Try it: Leaving pictures out, repeat word for word the line that has "The height and width of the screenshot is (477, 1072)." and each line that follows it to the end of the listing.

** Records provided follows **

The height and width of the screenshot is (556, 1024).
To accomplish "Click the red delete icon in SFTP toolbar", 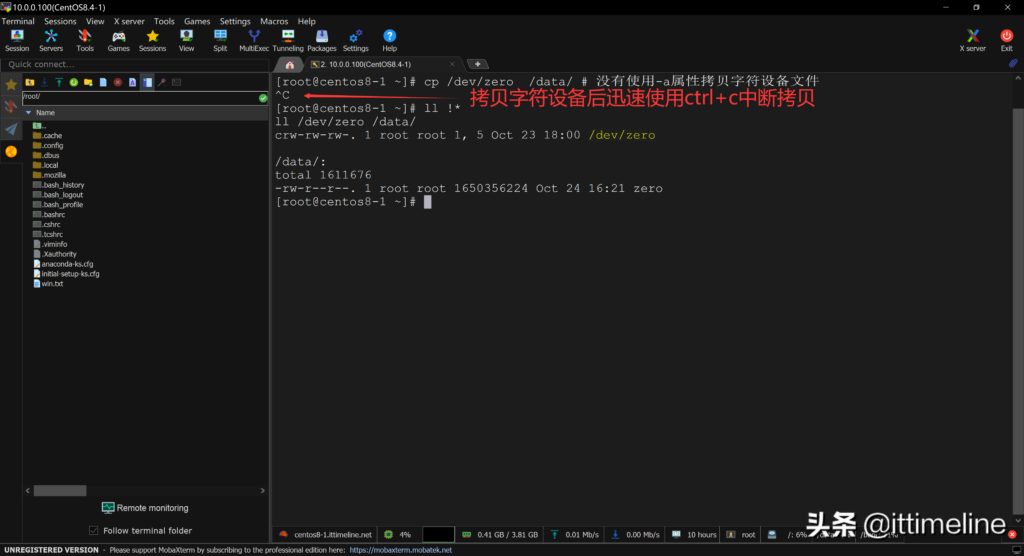I will pos(118,82).
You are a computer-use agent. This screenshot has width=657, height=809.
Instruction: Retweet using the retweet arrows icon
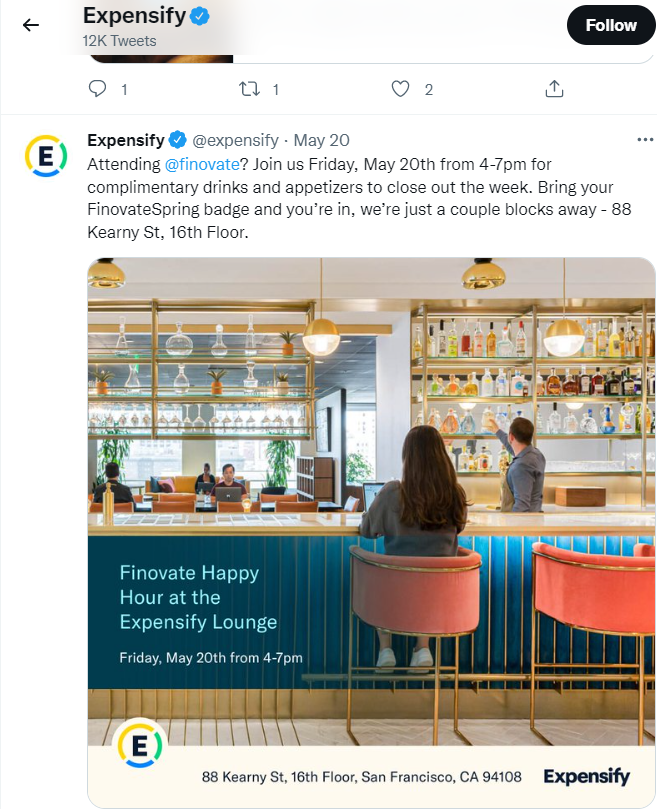tap(249, 89)
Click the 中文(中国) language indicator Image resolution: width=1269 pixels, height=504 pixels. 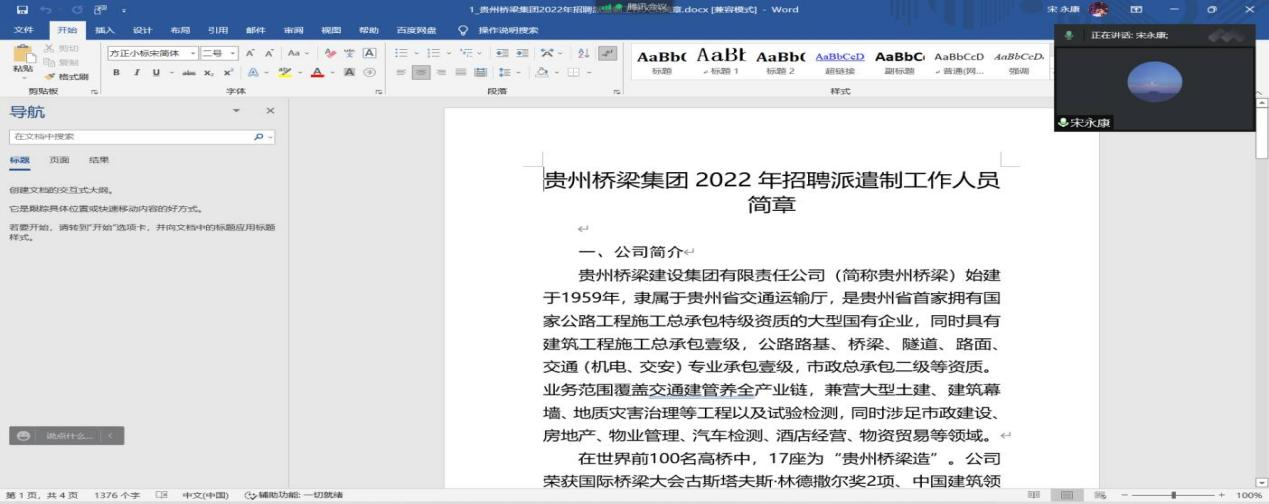click(x=205, y=495)
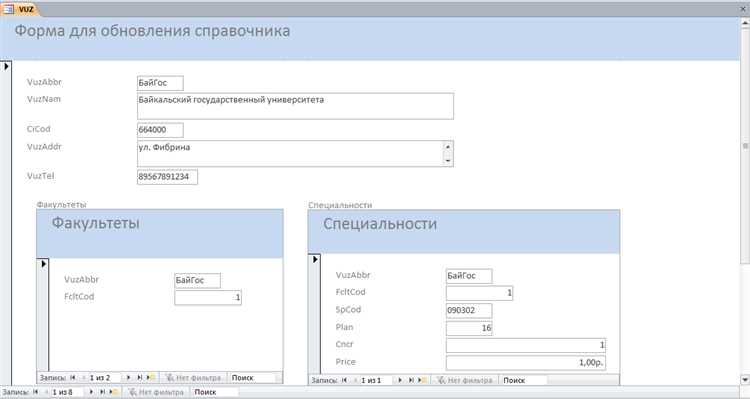Go to next record in Факультеты subform
This screenshot has height=399, width=750.
(128, 377)
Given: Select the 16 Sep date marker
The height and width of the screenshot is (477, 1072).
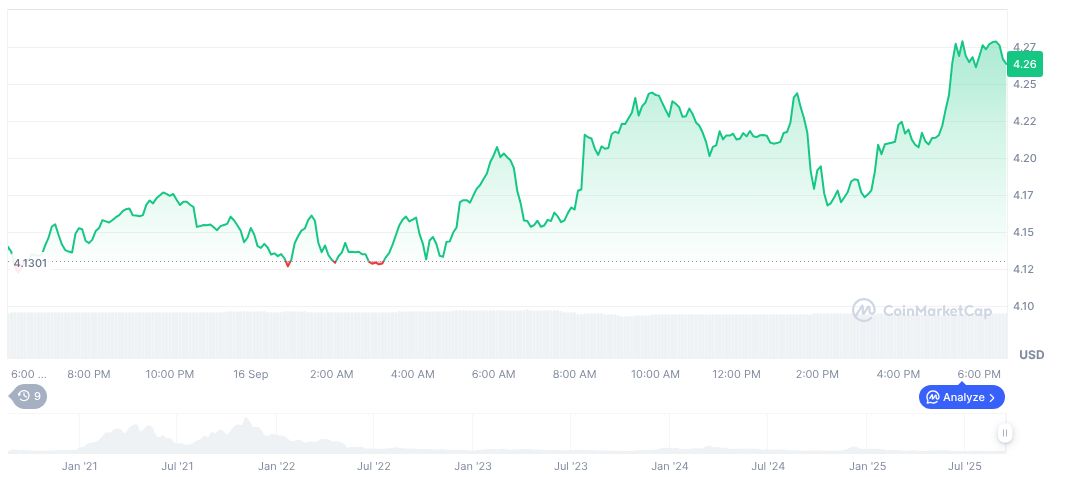Looking at the screenshot, I should pos(250,374).
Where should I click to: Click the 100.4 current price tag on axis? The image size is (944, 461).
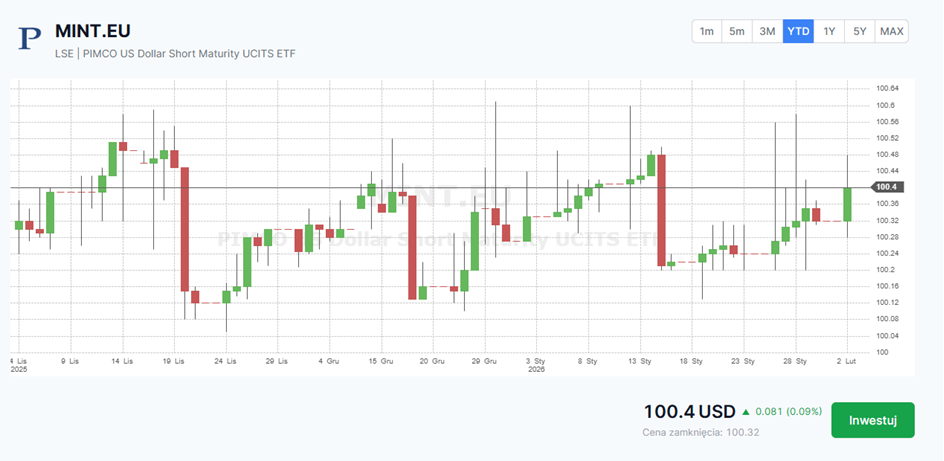pyautogui.click(x=887, y=187)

** End of Records provided **

Answer area:
The height and width of the screenshot is (477, 1072).
Looking at the screenshot, I should pos(250,374).
Where should I click to: Click the 100.4 current price tag on axis? The image size is (944, 461).
pyautogui.click(x=887, y=187)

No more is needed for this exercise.